Fast-forward 8 years. I dropped out of university (apparently, being math/physics geek with no interest in general biology isn't the best background to go into biological field) and became a game designer. Applied for a job, passed the interview and then made a career of constructing virtual worlds, later — social & mobile games with free2play monetization. I worked on some management, producer positions, and even started & failed my own offer-based monetization business in the process. But after a few dozens failed projects (fail rate is pretty high in gaming industry, but especially in this part of it) I kinda burned out and decided to change it again. I never stopped programming, and was following and fooling around with Unity3d engine since 2.6, so it wasn't hard to pass a coding interview in the same company I've been working on before. And here I am — coding for a living in the first time in my life for the last three months.
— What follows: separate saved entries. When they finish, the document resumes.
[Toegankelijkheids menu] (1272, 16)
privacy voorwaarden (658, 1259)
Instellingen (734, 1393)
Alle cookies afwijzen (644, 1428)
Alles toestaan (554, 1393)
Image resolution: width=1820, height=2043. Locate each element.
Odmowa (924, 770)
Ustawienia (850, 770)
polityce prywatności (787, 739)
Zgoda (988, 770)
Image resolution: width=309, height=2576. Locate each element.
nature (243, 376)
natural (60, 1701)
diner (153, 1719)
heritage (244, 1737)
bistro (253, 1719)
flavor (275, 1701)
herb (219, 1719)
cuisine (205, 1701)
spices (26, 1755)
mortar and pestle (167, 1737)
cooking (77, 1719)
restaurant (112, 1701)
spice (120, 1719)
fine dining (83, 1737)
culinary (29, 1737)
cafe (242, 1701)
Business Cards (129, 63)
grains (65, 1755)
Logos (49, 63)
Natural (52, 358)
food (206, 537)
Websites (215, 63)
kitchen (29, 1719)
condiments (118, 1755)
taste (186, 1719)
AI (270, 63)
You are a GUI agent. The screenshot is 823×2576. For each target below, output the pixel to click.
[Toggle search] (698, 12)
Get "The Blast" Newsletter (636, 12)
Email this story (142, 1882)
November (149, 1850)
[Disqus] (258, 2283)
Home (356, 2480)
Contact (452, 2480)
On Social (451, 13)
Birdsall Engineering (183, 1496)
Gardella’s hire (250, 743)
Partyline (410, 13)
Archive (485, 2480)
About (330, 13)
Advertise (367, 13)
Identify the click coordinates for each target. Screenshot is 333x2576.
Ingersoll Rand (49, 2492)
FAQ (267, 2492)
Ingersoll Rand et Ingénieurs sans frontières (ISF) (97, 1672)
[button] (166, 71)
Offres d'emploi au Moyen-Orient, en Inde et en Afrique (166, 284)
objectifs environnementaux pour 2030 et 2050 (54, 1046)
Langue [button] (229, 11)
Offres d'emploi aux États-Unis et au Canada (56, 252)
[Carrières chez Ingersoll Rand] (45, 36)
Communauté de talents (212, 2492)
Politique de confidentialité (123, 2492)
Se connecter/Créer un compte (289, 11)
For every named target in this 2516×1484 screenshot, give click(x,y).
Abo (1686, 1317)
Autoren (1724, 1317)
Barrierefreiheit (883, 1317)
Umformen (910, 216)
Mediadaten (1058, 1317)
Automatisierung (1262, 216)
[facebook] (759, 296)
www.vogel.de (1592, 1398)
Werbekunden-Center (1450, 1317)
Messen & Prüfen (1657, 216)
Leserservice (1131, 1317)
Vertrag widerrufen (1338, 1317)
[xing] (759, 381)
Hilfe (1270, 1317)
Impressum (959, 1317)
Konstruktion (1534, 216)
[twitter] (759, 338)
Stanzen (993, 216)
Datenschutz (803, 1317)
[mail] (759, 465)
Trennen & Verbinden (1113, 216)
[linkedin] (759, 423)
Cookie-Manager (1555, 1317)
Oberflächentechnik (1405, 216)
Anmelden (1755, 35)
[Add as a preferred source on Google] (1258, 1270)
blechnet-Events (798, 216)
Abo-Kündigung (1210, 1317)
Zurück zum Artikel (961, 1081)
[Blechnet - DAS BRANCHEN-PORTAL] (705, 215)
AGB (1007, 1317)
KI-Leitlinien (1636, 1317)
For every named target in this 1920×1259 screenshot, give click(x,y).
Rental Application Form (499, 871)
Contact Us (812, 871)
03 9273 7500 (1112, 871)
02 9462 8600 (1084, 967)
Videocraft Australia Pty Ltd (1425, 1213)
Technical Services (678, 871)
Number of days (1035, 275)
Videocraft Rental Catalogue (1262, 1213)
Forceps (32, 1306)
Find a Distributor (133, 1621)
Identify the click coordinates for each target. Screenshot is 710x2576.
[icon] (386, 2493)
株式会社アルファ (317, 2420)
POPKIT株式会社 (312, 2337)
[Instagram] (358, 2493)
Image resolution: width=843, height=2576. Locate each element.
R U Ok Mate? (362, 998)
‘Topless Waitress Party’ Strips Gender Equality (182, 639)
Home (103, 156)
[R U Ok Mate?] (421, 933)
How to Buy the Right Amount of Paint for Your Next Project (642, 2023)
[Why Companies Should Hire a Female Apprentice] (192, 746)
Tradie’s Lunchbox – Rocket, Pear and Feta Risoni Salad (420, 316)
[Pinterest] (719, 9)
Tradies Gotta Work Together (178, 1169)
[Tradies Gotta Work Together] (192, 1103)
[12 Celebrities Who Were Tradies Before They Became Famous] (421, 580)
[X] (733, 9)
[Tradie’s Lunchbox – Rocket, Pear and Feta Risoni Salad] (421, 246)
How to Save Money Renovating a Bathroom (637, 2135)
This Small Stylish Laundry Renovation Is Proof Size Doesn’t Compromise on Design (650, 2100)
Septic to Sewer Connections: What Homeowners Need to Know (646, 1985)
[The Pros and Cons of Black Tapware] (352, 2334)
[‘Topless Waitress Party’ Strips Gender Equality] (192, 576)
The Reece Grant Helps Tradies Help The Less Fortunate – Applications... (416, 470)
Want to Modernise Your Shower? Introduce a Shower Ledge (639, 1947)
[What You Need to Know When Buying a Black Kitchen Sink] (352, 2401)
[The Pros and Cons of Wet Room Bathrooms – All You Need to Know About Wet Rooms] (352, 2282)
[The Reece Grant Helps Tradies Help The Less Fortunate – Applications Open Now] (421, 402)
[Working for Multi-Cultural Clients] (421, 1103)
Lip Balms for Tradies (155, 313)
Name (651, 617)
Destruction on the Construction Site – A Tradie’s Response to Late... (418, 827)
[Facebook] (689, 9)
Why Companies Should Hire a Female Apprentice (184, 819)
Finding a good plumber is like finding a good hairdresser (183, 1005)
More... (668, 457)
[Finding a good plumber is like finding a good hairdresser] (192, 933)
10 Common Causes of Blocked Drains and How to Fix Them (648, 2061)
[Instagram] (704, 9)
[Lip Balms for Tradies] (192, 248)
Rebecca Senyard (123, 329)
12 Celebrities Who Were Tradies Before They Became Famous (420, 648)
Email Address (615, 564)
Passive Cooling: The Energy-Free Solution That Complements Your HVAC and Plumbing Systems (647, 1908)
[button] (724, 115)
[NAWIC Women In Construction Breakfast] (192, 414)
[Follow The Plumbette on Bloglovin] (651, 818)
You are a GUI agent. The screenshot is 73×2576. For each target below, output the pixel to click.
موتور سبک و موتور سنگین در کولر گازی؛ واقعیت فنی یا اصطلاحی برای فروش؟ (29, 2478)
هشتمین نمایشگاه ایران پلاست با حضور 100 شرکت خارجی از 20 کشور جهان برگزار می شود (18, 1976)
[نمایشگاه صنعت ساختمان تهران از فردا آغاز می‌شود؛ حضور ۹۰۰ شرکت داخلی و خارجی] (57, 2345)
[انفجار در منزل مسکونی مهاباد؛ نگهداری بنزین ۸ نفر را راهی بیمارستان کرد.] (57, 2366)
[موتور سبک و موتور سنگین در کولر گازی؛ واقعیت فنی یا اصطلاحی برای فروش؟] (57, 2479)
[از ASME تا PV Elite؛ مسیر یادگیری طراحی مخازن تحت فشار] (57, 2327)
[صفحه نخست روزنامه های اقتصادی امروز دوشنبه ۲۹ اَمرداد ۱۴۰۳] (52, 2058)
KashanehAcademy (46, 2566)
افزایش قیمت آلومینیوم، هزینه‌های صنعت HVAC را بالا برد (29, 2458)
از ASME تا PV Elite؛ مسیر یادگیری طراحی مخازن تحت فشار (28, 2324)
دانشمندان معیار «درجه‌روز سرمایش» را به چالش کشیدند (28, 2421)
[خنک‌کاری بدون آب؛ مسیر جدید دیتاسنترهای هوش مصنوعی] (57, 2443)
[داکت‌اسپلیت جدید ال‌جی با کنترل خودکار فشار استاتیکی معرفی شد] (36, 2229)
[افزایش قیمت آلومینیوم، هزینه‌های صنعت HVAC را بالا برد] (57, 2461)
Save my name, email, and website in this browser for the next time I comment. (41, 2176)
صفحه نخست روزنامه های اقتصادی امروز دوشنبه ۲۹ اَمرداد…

There's a lot to being a software engineer that programmers don't appreciate enough. I'm only responsible for whatever I myself do and have power over. I have clear goals & tasks. Arguments that I have are a lot more objective and much more rarely rely on "feelings" and estimates. I don't necessarily want to stay a programmer forever, but I learn a lot and I'm much more happier then before. And finally, I'm really surprised of how much I'm worth on the job market — being a software engineer almost feels like some kind of easy cheat code in life for a person with my mindset.